[[ PASSAGE TO READ open ]]
Spotlight On: Gail MacKean, driving change in patient-centred health care

Gail has been an Operations Committee member, Evidence Support Working Group Co-lead and cares a great deal about the health care system as a way of supporting people in having good health and good lives.

Gail MacKean, of Calgary, AB, holds a Masters of Pubic Administration from Carleton University. She also holds PhD in Health Research from the Department of Community Health Sciences at the University of Calgary, a department that she notes is focused on developing health-system researchers.

Gail’s interest in health started at an early age. Her mom had a chronic, disabling condition in which treatments didn’t always help. Interacting on her mother’s behalf gave her exposure to the system. As a child of a Royal Canadian Air Force member, she grew up across Canada. Being exposed to a number of provincial health systems, she noted many of the common challenges they have.

Her professional work began as a physiotherapist in Ontario. When her son was born with complex medical challenges, Gail once again became a person helping a family member who was a patient in the system. During the 1990s, she sat on the parent advisory committee for the Calgary Children’s Hospital, at a time when child- and family-centred care were new concepts. At the core was the idea that health services exist for people, and those people need to be involved in the decisions affecting them. She researched family-centred care as she finished her PhD.

She became involved with ICN after conversations with Judy Birdsell, about different ways that patient citizens and patient advisers could work collaboratively and effectively with health-care organizations. With more than 10 years of experience in patient advisory, Gail knew it was a lot of work. She, Judy and others, asked, “Is there another model, a group led by citizens who care, who can work with the system, instead of being advisory to the system?”

This small group with deep connections and experiences – personal and professional – to the health care system were driven to make it better. “We thought we needed a strong citizen-led group to advocate for meaningful change in health care, both for people working in the system, and of course for those of us who need to use it.”
[[ PASSAGE TO READ closed ]]
[[ DATASET CONTENT open ]]
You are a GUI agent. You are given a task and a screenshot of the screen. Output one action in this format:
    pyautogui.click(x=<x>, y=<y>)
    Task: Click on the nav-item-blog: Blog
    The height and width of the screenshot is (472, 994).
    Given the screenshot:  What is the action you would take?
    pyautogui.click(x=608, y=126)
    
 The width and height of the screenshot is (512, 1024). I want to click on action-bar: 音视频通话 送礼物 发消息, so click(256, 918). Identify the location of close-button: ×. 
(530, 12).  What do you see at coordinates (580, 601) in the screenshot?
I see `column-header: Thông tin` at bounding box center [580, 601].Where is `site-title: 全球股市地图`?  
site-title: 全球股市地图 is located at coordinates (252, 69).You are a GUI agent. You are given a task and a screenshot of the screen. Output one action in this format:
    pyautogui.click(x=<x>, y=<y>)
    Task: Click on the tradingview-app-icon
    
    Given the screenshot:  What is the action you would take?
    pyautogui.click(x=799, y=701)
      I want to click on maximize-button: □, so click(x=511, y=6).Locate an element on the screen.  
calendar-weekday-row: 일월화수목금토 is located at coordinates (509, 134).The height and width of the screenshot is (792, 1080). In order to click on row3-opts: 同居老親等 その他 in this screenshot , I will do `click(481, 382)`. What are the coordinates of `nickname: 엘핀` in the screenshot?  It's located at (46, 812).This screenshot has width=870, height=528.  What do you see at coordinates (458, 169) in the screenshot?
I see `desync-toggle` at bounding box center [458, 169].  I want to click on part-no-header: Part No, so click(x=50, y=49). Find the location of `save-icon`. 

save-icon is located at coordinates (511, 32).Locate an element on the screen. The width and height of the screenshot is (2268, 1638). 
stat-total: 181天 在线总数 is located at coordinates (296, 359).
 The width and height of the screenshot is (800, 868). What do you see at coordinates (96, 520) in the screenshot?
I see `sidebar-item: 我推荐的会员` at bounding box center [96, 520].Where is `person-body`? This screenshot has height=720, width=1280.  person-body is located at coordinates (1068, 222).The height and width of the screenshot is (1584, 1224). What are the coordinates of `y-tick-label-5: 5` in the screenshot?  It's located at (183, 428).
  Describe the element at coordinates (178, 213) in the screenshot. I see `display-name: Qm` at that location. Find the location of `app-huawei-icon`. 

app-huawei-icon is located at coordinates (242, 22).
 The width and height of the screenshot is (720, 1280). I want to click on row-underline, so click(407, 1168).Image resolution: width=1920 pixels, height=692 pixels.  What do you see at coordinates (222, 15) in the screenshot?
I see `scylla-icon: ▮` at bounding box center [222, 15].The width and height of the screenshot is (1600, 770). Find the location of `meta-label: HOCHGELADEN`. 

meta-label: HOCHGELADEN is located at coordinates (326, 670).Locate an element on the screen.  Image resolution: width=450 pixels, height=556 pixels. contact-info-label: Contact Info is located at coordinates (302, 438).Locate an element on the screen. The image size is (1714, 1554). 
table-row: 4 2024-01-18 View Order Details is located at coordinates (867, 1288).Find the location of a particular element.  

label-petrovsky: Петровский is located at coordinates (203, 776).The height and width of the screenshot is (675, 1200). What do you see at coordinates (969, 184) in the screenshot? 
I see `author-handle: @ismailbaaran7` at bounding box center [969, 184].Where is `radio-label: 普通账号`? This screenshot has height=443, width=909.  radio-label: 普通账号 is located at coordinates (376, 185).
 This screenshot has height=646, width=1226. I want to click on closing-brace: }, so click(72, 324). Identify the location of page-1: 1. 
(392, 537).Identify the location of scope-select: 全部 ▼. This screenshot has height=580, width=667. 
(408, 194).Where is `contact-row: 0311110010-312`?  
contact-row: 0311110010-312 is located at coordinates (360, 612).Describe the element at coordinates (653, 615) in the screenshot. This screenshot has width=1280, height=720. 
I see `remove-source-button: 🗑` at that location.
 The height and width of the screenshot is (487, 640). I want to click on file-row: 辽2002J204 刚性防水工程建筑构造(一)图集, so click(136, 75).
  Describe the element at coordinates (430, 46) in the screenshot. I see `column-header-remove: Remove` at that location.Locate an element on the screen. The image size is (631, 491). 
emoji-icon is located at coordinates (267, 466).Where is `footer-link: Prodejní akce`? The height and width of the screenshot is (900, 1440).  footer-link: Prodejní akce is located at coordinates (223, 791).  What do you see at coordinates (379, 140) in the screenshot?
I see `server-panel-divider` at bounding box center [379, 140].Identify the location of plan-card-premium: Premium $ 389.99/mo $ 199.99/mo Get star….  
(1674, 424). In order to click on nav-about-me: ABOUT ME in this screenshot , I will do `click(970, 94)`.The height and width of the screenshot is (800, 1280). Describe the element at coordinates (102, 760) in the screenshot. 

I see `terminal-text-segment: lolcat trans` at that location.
[[ DATASET CONTENT closed ]]
WHAT IS EXPECTED: Write out the part of the profile of Gail MacKean that opens with the words containing "Gail has been" and closes with "and good lives.", and switch "Operations Committee" to "Steering Committee".

ANSWER FOR THE TASK:
Gail has been an Steering Committee member, Evidence Support Working Group Co-lead and cares a great deal about the health care system as a way of supporting people in having good health and good lives.